Sofian était subjugué. Il s'était inconsciemment attendu à tomber sur des œuvres de seconde zone, des brouillons que des auteurs n'auraient pas réussi à faire accepter à cette industrie culturelle de l'époque et qui, par dépit, les auraient laissé en libre accès faute de mieux. Au contraire, il s'aperçut en faisant défiler les pages qu'il tenait là un ouvrage de haute qualité : les illustrations qu'il admirait au fil des pages étaient magnifiques et l'objet n'avait rien à envier aux autres livres en papier qu'il avait eu l'occasion d'étudier au Laboratoire d'Histoire Pré-Galactique.
Il reposa le livre sur l'étagère à côté d'un gros coffret aux couleurs bariolées et qui s'intitulait « *Cycle des NoéNautes – L'intégrale, 8 tomes* – Pouhiou, éditions Framabook ». Il ne savait pas où donner de la tête : combien de trésors recelait donc cette simple étagère ? Et combien dans les cartes mémoires rangées sagement un peu plus loin, et dont une seule pouvait stocker l'équivalent d'une bibliothèque entière ?
Inaë s'était approchée et contemplait elle aussi religieusement les tranches des ouvrages alignés sous leurs yeux. Elle avait le regard qui brillait de la même excitation que celle de Sofian : celle d'être un enfant devant son cadeau d'anniversaire.
— C'est bien ce que j'avais pensé, lui dit-elle. Le panneau près de l'entrée est une sorte de manifeste pour une culture dite « libre », par opposition à l'industrie culturelle fermée de l'époque. C'est assez complexe parce que visiblement, tout le monde n'était pas d'accord sur le sens qu'il fallait donner au mot « libre » – il y a un détail des différentes licences que j'ai juste survolé.
— Ces livres, murmura Sofian. Il y en a des bons... de *très* bons même.

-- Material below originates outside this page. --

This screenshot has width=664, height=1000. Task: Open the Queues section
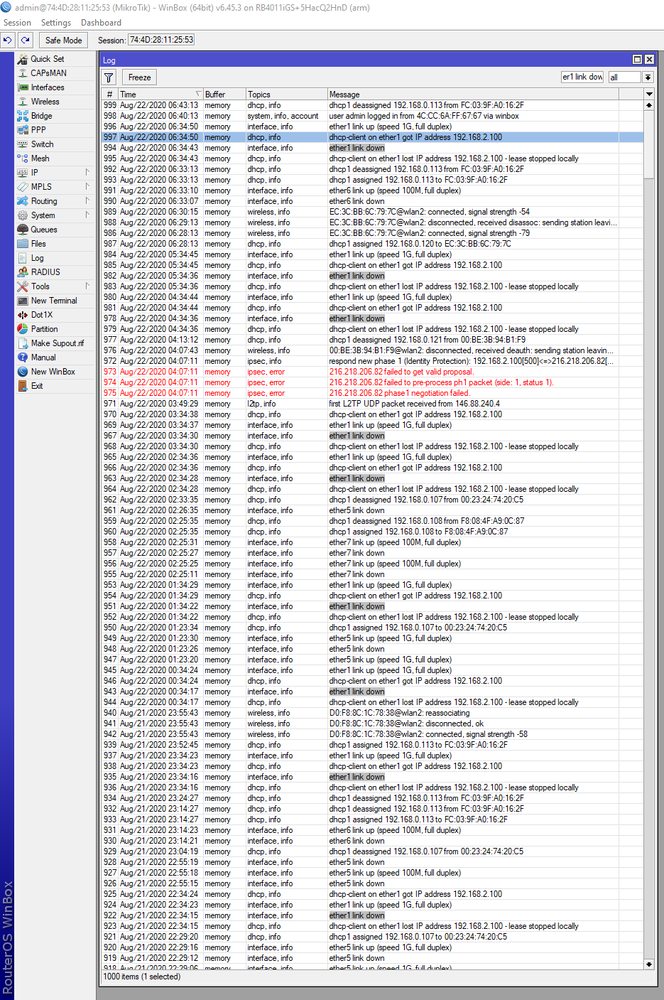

— Et ce sont des livres en papier... avec des maisons d'édition, avec une vraie recherche de qualité. Ce n'était pas juste des électrons libres un peu béat d'utopisme, c'était un vrai système alternatif qui se mettait en place, doucement, simplement. À l'écart du système oppressif officiel, *malgré* ce système. On retrouve en fait les prémices de notre système culturel et économique actuel. C'est incroyable de penser que les principes qui le sous-tendent se sont développés précisément à une époque en totale opposition avec eux.
— C'est sans doute ainsi que peuvent se faire des changements de société, dit Sofian avec philosophie. Lorsqu'une organisation est aussi injuste qu'inflexible et que les contestataires deviennent fatigués de la combattre – de se battre contre des moulins à vent, comme vous l'avez dit... alors peut-être que changer les choses à son niveau propre, brique par brique, créer un autre monde, à côté, un monde où l'organisation injuste et inflexible ne peut plus nuire... peut-être que c'est une stratégie payante sur le long terme. Une sorte de révolution lente, par le bas.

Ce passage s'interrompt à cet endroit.